> [Problems to solve]
(1) Write out the passage of the Indian independence article below from "2. Only Khadi" up to and including "only in 1950.".
(2) In the Indian independence article below, condense the paragraph beginning "Initially, the two dominant colours" into a short list that keeps its main facts.
(3) Proceed with the Indian independence article below, picking up after its last sentence.

> [Supplied passage]
16 Facts About Indian Independence Every Indian Needs To Know

No matter how much we’ve read about our country, it’s never enough. But ours is a generation that likes reading things that are short, quick and informative. Thus, on our 69th Independence Day, we summed up 15 facts about India’s independence that we think every Indian should know. Take a look.

1. Our current national flag had a number of iterations. The version you know today was made by Pingali Venkayya at Bezwada in 1921.

Initially, the two dominant colours, saffron and green, represented the two prominent communities. The idea of the white strip in the middle and the Ashok Chakra was given by Mahatma Gandhi. The white shade represented other communities and the Chakra was seen as a symbol of progress. According to another theory, it is believed that saffron stands for courage and sacrifice, green represents faith and chivalry, and white is the symbol of peace. The current national flag was adopted by India on July 22, 1947.

2. Only Khadi Development and village industries have the license to produce or supply our national flag.

3. We did not have a national anthem on our first Independence day.
national anthem

The Bengali version of ‘Jana Gana Mana’ was written in 1911. But it was adopted as our national anthem only in 1950.

4. It’s hard to believe this one, but Mahatma Gandhi was not a part of the first Independence Day celebration.

Gandhiji was fasting in protest against the Hindu-Muslim riots that were taking place in Bengal.

> [Listing]
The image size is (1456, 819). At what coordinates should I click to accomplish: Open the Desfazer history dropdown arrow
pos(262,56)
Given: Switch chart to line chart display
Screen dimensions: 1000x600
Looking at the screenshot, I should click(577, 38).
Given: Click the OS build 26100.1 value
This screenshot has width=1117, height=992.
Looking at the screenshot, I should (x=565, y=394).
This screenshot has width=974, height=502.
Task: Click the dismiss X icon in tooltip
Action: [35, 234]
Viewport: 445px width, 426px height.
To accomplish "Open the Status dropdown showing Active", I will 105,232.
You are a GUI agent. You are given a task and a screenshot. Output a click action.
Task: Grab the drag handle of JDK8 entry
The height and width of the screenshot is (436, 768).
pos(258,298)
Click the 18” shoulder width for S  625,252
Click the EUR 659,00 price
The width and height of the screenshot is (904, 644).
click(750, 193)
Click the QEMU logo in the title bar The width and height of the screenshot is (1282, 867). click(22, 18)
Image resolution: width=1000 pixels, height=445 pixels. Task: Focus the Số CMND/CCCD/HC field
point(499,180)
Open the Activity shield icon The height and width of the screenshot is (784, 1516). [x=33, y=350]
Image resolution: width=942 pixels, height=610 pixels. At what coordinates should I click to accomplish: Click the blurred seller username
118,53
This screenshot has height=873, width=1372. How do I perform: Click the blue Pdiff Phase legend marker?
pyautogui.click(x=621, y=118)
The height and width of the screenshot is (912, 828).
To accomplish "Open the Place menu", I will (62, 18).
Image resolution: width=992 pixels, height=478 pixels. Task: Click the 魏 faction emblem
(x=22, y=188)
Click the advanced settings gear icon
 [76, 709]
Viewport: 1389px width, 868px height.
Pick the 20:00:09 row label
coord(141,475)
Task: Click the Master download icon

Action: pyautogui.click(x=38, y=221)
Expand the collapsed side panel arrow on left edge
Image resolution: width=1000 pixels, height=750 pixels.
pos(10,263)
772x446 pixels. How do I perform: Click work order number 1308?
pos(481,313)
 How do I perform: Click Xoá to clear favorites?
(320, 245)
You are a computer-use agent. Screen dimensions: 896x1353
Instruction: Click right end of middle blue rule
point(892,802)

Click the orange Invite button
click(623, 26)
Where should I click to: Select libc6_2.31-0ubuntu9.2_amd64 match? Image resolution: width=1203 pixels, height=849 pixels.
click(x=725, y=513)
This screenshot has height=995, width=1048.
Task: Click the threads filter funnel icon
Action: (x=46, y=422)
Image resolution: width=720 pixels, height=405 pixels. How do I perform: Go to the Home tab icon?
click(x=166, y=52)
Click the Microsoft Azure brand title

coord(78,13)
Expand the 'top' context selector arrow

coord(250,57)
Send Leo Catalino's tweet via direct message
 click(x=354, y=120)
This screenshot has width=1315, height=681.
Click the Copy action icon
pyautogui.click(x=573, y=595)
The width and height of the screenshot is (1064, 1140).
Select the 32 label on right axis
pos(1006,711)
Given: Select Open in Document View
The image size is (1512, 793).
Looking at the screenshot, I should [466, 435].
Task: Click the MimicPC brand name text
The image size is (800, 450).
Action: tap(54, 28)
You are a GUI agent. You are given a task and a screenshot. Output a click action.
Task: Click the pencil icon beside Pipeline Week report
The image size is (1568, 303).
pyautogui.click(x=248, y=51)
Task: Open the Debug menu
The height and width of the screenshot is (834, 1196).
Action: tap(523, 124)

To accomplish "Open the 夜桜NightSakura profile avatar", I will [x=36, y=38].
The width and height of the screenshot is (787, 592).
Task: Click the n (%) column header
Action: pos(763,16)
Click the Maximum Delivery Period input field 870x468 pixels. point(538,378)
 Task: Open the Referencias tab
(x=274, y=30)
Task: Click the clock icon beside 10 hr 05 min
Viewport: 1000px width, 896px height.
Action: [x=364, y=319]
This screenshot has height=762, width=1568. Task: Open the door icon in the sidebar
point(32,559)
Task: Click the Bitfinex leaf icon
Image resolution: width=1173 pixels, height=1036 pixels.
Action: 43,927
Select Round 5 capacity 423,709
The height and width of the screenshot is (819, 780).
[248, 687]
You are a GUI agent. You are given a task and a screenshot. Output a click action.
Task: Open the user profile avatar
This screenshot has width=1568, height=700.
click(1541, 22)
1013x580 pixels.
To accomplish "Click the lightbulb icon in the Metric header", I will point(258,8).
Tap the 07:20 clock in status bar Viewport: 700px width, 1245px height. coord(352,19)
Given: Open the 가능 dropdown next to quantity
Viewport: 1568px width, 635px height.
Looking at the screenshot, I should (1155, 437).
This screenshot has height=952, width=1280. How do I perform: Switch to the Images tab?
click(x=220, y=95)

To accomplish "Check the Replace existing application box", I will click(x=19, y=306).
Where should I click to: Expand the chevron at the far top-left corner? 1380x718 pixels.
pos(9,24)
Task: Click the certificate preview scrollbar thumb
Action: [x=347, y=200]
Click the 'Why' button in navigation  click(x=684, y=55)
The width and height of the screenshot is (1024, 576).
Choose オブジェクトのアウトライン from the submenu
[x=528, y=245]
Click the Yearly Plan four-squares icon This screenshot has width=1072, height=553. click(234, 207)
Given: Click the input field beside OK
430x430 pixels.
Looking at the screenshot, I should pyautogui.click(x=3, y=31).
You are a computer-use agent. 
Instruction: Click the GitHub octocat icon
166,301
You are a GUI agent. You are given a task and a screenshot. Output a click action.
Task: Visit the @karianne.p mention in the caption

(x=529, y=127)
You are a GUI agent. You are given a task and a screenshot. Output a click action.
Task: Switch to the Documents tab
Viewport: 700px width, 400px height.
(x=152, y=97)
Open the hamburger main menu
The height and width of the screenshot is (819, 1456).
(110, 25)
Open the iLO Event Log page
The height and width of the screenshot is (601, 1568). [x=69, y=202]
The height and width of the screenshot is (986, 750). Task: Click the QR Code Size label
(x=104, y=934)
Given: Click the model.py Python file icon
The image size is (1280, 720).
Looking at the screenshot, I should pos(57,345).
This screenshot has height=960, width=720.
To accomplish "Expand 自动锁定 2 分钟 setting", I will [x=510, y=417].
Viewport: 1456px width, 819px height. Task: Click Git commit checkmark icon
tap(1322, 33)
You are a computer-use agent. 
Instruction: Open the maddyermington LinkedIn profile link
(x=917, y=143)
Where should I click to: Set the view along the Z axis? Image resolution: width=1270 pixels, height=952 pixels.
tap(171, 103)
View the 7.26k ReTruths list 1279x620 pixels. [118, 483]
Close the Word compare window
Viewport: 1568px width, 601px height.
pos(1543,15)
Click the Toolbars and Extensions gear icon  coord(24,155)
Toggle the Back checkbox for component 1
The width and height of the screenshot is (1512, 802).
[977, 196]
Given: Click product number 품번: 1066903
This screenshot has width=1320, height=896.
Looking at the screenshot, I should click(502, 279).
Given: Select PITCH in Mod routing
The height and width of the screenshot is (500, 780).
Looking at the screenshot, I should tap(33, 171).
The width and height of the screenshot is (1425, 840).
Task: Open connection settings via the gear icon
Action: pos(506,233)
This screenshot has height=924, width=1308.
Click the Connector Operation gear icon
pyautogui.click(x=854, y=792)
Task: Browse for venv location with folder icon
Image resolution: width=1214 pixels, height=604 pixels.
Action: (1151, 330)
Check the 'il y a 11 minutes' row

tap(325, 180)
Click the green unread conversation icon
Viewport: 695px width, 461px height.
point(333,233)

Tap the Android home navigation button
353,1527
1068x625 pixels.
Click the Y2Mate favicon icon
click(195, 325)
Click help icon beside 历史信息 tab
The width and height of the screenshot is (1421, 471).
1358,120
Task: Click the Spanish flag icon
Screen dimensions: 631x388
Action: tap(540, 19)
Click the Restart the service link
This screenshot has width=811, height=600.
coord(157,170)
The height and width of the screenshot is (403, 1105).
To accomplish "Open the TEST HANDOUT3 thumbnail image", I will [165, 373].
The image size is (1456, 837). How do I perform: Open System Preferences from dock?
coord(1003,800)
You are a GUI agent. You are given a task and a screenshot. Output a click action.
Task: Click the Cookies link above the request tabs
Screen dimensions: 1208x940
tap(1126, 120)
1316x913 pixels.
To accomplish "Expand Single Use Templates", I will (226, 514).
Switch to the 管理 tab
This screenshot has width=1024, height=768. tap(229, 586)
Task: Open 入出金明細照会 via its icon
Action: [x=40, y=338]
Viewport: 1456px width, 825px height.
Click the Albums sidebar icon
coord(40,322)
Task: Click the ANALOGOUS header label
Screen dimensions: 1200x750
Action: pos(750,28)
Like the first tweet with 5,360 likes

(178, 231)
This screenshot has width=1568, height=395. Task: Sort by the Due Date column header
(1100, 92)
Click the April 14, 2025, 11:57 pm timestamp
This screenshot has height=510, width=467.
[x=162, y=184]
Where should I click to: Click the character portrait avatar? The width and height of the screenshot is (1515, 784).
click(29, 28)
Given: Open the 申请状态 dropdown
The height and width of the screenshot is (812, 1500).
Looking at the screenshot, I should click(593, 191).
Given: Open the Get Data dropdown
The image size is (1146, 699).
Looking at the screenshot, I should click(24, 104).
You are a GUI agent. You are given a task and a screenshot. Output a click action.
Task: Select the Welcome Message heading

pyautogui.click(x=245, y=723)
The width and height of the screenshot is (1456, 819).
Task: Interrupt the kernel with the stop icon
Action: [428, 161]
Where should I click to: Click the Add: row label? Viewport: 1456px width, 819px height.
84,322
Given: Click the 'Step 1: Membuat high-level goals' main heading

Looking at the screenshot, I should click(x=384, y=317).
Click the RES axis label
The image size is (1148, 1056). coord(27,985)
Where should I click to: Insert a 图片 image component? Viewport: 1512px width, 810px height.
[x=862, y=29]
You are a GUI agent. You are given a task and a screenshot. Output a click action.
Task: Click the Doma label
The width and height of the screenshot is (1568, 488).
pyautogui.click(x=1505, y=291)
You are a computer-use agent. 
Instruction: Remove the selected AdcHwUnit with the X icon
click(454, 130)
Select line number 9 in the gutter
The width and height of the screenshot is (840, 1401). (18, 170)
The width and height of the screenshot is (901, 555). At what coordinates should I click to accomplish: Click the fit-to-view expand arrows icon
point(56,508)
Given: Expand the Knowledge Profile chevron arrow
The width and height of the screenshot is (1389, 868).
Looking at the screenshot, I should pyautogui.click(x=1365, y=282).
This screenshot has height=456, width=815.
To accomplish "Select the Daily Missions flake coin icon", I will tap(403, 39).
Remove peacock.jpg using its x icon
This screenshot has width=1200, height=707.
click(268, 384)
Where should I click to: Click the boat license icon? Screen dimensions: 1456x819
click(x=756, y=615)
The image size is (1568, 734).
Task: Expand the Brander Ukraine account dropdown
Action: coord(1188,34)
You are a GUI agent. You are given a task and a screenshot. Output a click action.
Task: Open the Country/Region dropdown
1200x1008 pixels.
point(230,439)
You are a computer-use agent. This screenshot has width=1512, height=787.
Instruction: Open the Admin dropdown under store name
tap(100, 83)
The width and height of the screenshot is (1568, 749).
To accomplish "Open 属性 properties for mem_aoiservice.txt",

> [Answer list]
(1)
2. Only Khadi Development and village industries have the license to produce or supply our national flag.

3. We did not have a national anthem on our first Independence day.
national anthem

The Bengali version of ‘Jana Gana Mana’ was written in 1911. But it was adopted as our national anthem only in 1950.

(2)
- Saffron and green first stood for the two prominent communities.
- Mahatma Gandhi proposed the white strip and the Ashok Chakra.
- White represented other communities, and the Chakra symbolized progress.
- Another theory: saffron means courage and sacrifice, green faith and chivalry, white peace.
- India adopted the current flag on July 22, 1947.

(3)
5. Lord Mountbatten was forced to attend the Independence Day of both India and Pakistan, which is why he brought forward Pakistan’s Independence Day on 14th August.

6. Lord Mountbatten chose 15th August as India’s Independence Day because it honoured the second anniversary of Japan’s surrender to the Allied forces.

7. South Korea, Republic of Congo, and Liechtenstein share their Independence Day with India.

8. Mahatama Gandhi wanted the Congress Party to disband as its objective to attain freedom had been achieved.

A day before Gandhi’s assassination, he had written a ‘draft constitution of Congress’.

9. Goa was a Portuguese state when India became independent. It became a part of the Indian union in 1961.

10. Our first Prime Minister Jawaharlal Nehru was a style icon. He featured in an issue of Vogue Magazine.

Sadly, he didn’t make it to the cover page and we couldn’t manage a picture from there either. But here’s one from Life magazine where he looks really classy. Nehru’s unique dressing sense became a worldwide trend. The Nehru jacket was listed as a ‘global fashion trend’ by Time magazine.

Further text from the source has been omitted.